O Irã convidou nesta segunda-feira os presidentes iraquianos e sírio para um encontro para discutir o conflito iraquiano. Jalal Talabani, do Iraque, aceitou o convite e viajará a Teerã no sábado, segundo um deputado iraquiano que pediu para não ser identificado. A Síria, que é acusada de omissão em relação aos insurgentes que cruzam sua fronteira em direção ao Iraque - 100 por mês, segundo os EUA -, recusou o convite. Em um comunicado emitido na noite desta segunda-feira, 20, Kamaran Qaradaghi, porta-voz do presidente iraquiano, afirmou que na reunião marcada para a capital iraniana estão confirmadas as presenças apenas de Talabani e do presidente do Irã, Mahmoud Ahmadinejad. No entanto, segundo o porta-voz, Talabani aceitou um convite para se encontrar com o presidente sírio, Bashar Assad, em Damasco, mas sem uma data fixada. No Iraque, depois de um vice-ministro ter sido seqüestrado no domingo, mais dois políticos iraquianos foram atacados nesta segunda. Hakim al-Zalmily, vice-ministro da Saúde, escapou de um atentado ao ter seu carro alvejado por um grrupo armado. No segundo episódio, o ministro do Estado, o xiita Mohammed Abbas Auraibi, teve seu carro atingido por uma bomba, mas saiu ileso. Tanto Zalmily como o vice-ministro capturado no domingo, Ammar al-Saffar, pertencem ao Ministério da Saúde, liderado pelo partido do clérigo xiita antiamericano Muqtaba al-Sadr.
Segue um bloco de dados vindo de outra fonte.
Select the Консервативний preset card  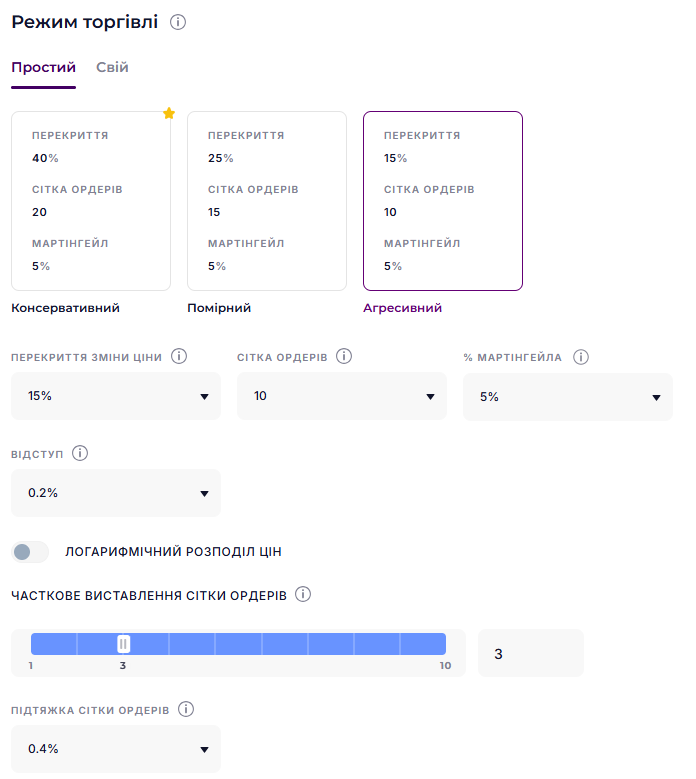click(91, 201)
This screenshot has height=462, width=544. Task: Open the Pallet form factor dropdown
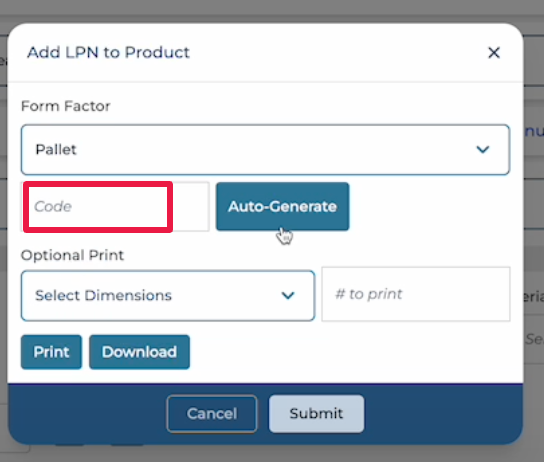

A violência sectária entre xiitas e sunitas começou a atingir o governo na terça-feira passada, com um seqüestro em massa no Ministério de Educação Superior, realizado supostamente por pelo Exército de Madhi, milícias xiita de Sadr. "Estamos em um estado de guerra e por isso tudo é permitido", comentou o ministro da Defesa Abdel Qader sobre a onda de seqüestros. A declaração pode ser comprovada nos necrotérios do Iraque: mais de 80 corpos foram encontrados em todo o país nos últimos dias - 60 apenas em Bagdá. Outros crimes mataram ao menos 25 pessoas. Entre as vítimas está o comediante Walid Hassan, que foi assassinado nesta segunda-feira no bairro de Al-Yarmouk, a oeste de Bagdá. Hassan era famoso por protagonizar uma série que ironiza as forças de coalizão, os insurgentes, o governo e a corrupção no país.